╭─ Dataset records

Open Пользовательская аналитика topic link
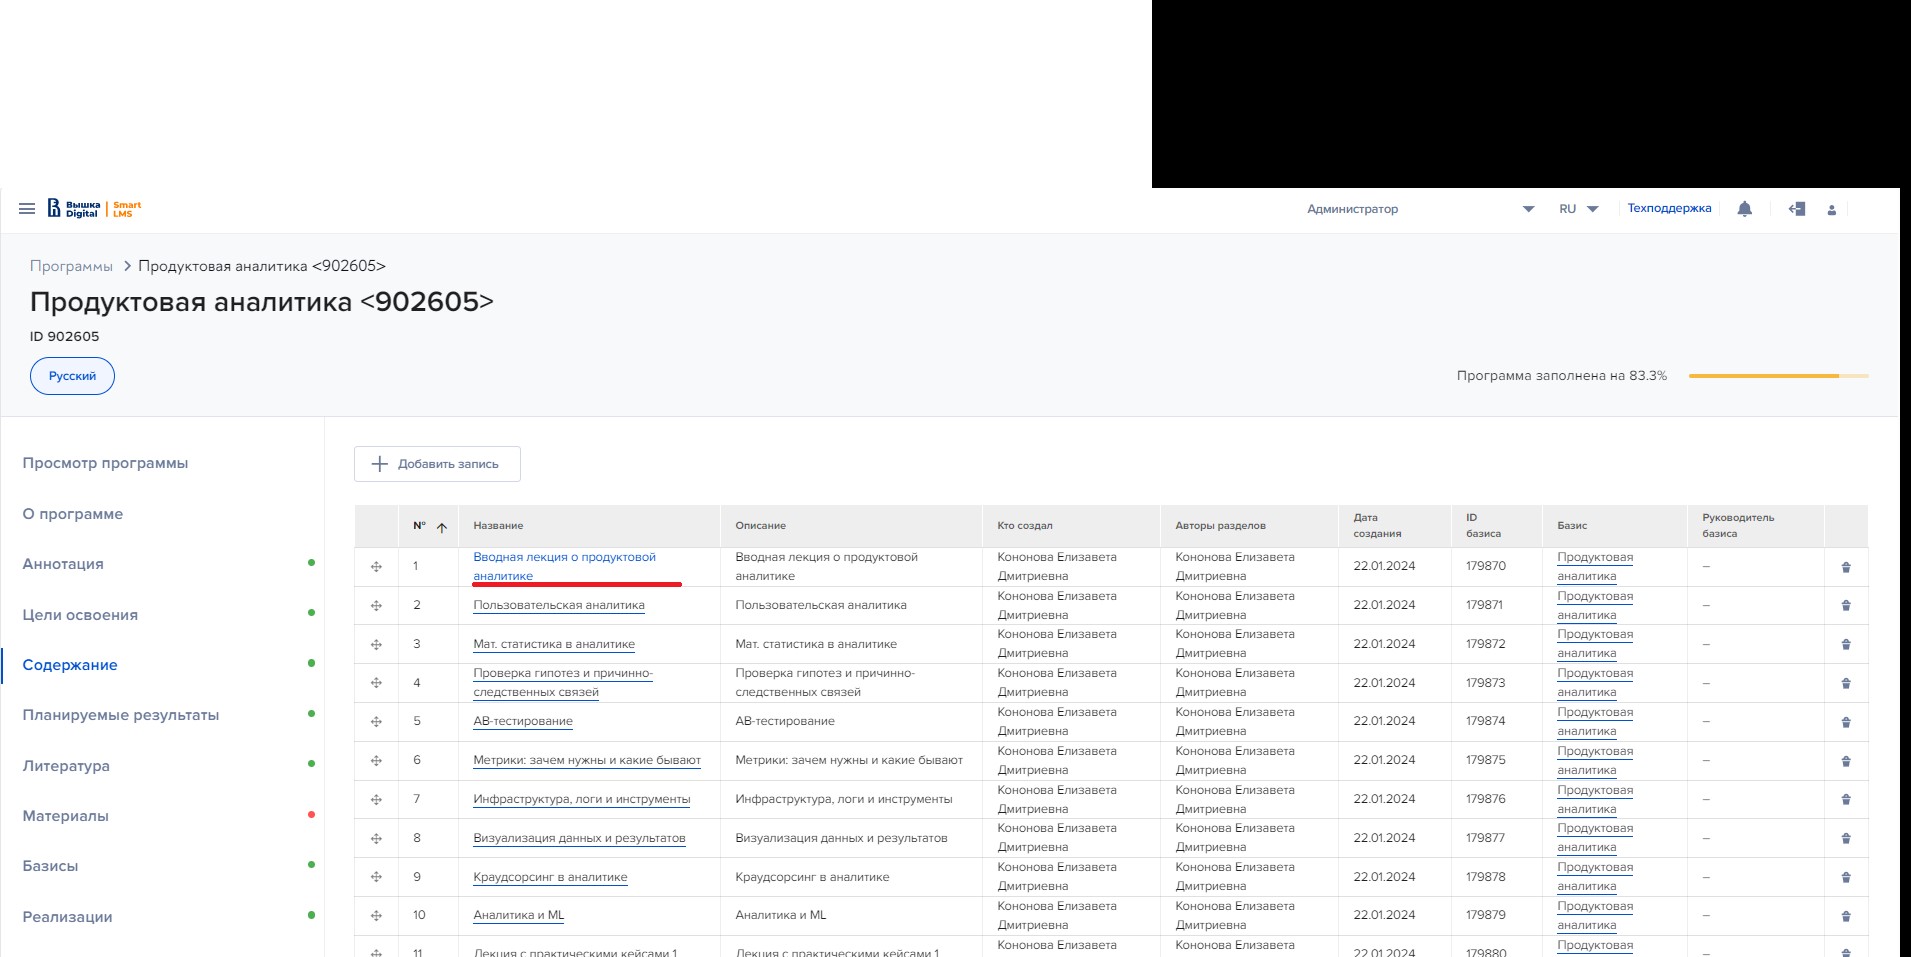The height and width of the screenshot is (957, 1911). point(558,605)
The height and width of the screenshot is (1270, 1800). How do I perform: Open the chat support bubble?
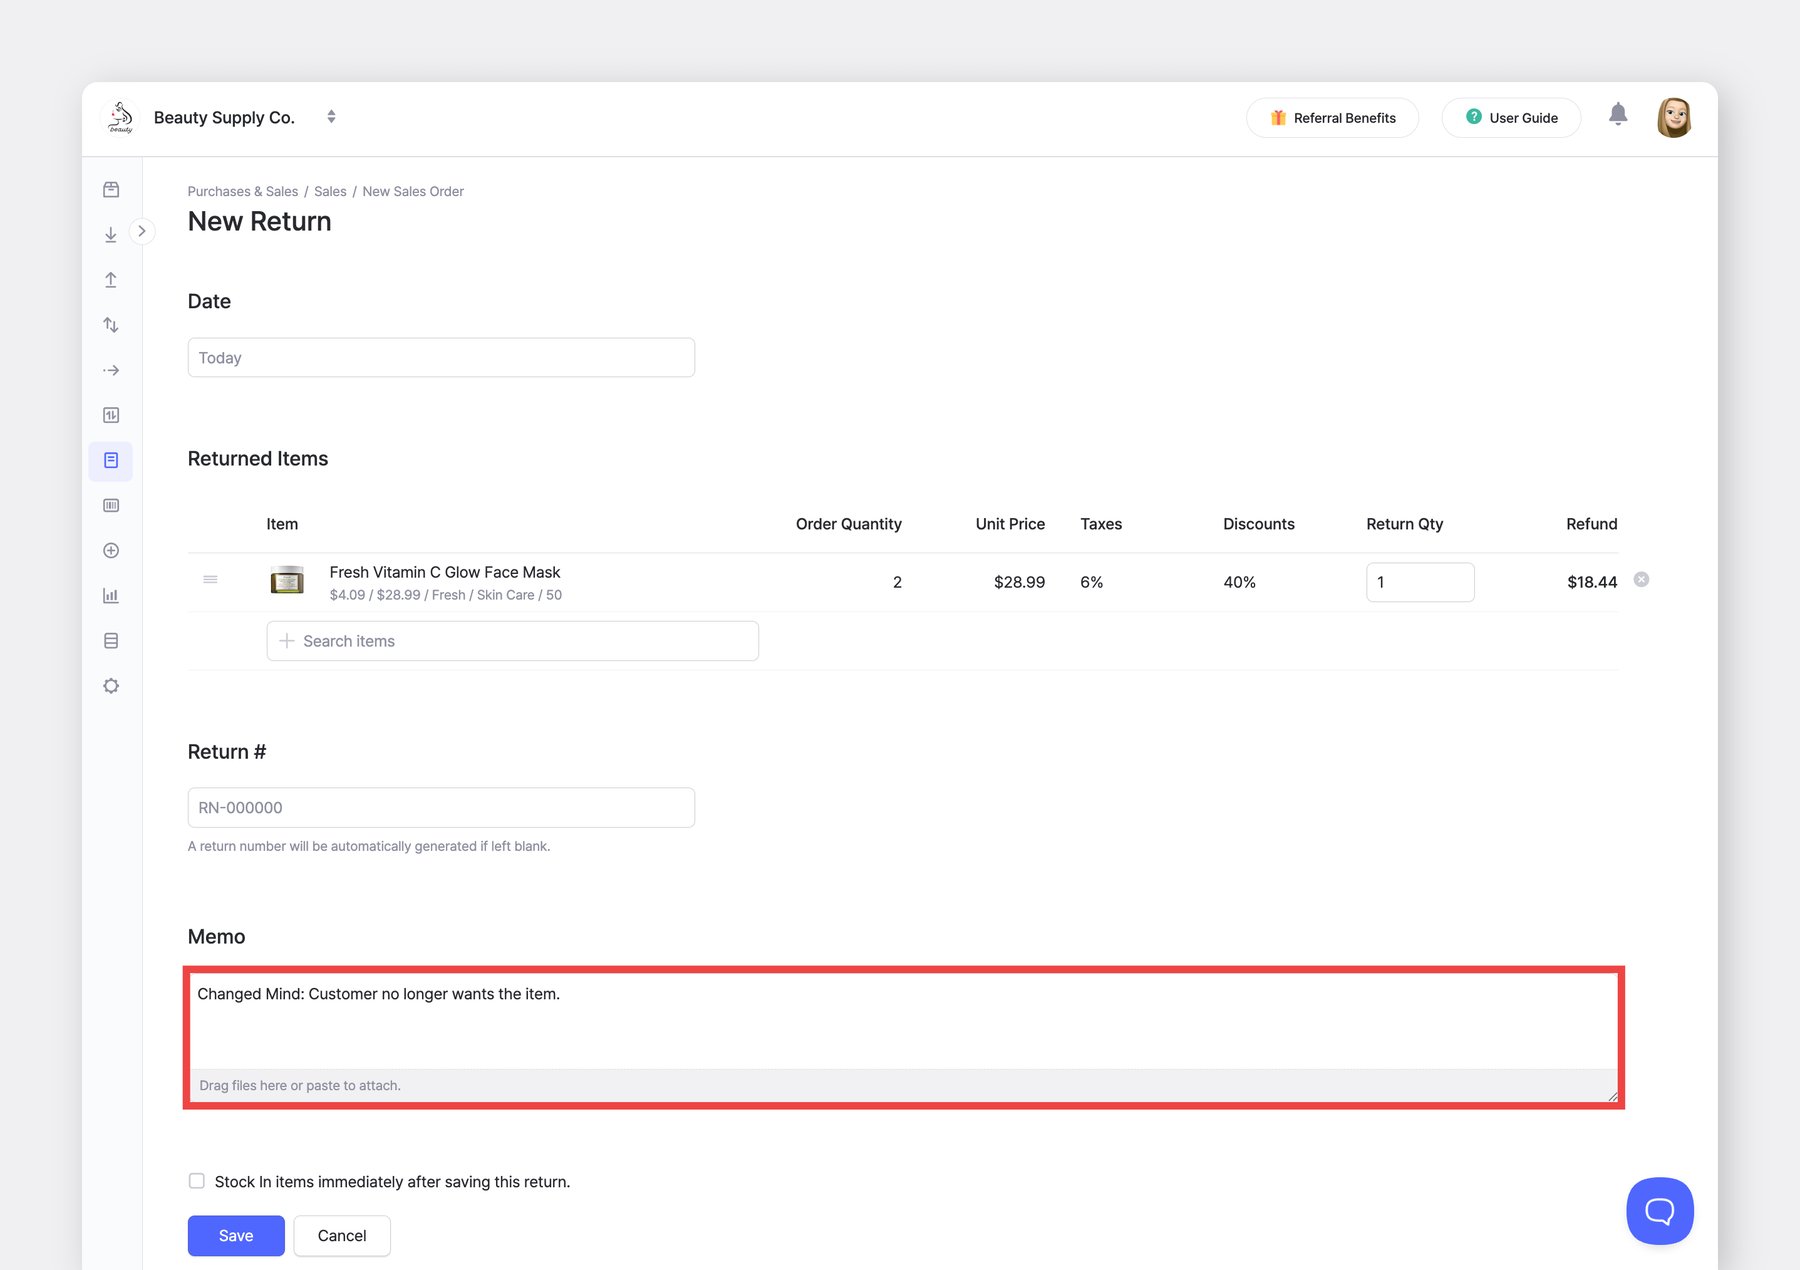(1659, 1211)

╰─
╭─ Dataset records

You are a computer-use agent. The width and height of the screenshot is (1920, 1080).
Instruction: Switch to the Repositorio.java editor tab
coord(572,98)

╰─
╭─ Dataset records

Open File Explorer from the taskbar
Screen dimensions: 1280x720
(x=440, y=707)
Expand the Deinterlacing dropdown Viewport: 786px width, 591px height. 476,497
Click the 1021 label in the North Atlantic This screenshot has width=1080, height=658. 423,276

╰─

Required task - Please extract the records from the line containing "The height and width of the screenshot is (1270, 1800)." through the line containing "(1659, 1211)", and copy them word for word with the pictures left out.

In response -
The height and width of the screenshot is (1270, 1800). How do I perform: Open the chat support bubble?
(1659, 1211)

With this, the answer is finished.